I am thankful for my family, especially the small ones.
My grandchildren are at that wonderful stage where a leaf pile in Central Park feels like a major project. I used to think I was the one guiding them for such building. This year I realized something new. They have guided me even more. They have taught me patience, presence, and the quiet pride of bending down to their level and rising without complaint.
Being a grandparent isn’t a role.
It’s a reward I didn’t know would hit me this hard.
It invites me to be more present than I was yesterday.
I am thankful for the way my identities have settled inside me.
This year something softened. My Shanghainese beginning, my Californian engineering decades, and my New York encore chapter finally found a sense of harmony. I did not force it. It happened quietly, the way inner transitions often do.
Compared with who I was yesterday, I feel more integrated today.
More at ease.
More myself.
That alone is worth celebrating.
I am thankful that my work has turned into meaning.
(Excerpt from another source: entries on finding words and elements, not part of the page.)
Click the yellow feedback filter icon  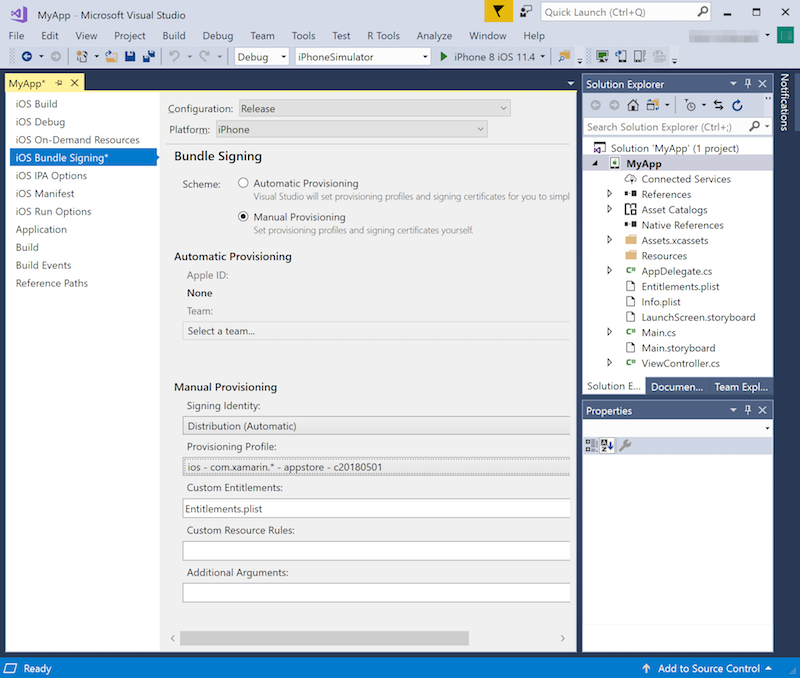[x=498, y=11]
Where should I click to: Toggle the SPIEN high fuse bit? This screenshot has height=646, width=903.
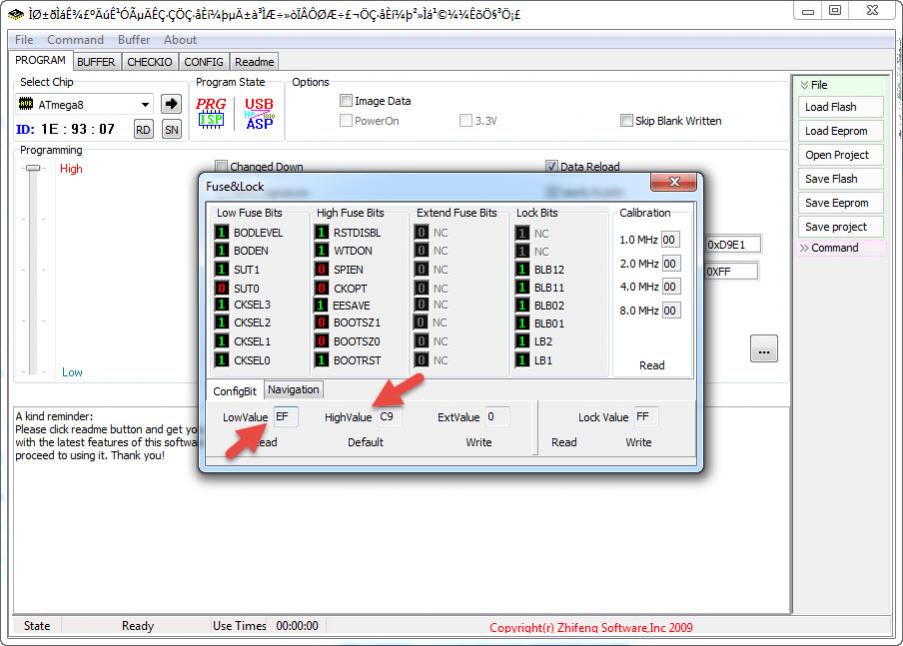pyautogui.click(x=322, y=269)
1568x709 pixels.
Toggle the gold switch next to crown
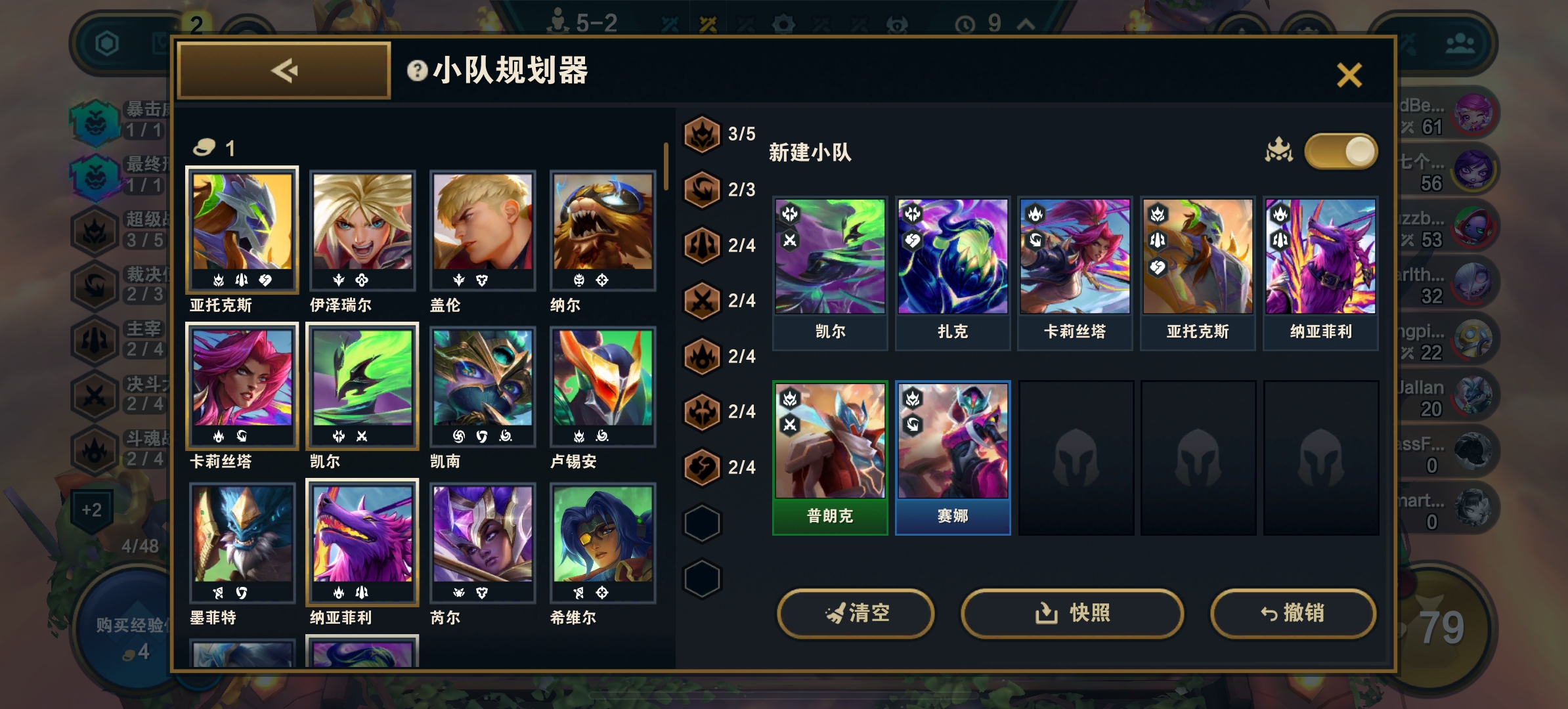[x=1341, y=152]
Koffeemocha grew into a fuller version of itself this year. It began asking me to write with clarity and to think with intention. It encouraged me to turn reflection into practice.
Yesterday I engineered airports terminal and data platforms in cloud.
Today I build meaning for life.
Both required structure, but only one requires my full heart with inner strength.
And the engineer in me still believes in clear load paths.
Luckily some parts of yesterday remain useful today.
I am thankful for the encore that continues to unfold.
Retirement expanded my life in ways I could not predict yesterday.
Today I see it as a beginning with more room for curiosity, reflection, connection, and courage.
The encore mindset has become a quiet daily rhythm, something I grow into a little more each day.
I am thankful for the future that feels open and welcoming.
As 2026 approaches, I feel a rare mix of clarity and curiosity. After moving from our California home, my external living became lighter. My inner world became larger. That contrast taught me something valuable.
Yesterday I thought I needed space.
Today I understand I need direction.
And I have it.
This year I discovered that I can do my life’s work within my lifetime.
The thinking and writing I do now are not the end of something.
They are the beginning of who I am becoming.
And finally, I am thankful for you.
If you are reading this, you are part of my journey. Your presence encourages me to write more honestly. Your engagement helps me grow a little more each day. You have shaped Koffeemocha more than you know.
I am writing this at sea, as our ship heads toward Nassau in the Bahamas. The horizon feels wide and calm. It reminds me that the measure of a life is not how far we travel, but how deeply we grow from one day to the next.
Happy Thanksgiving.
Thank you for being here today.
I look forward to growing with you tomorrow.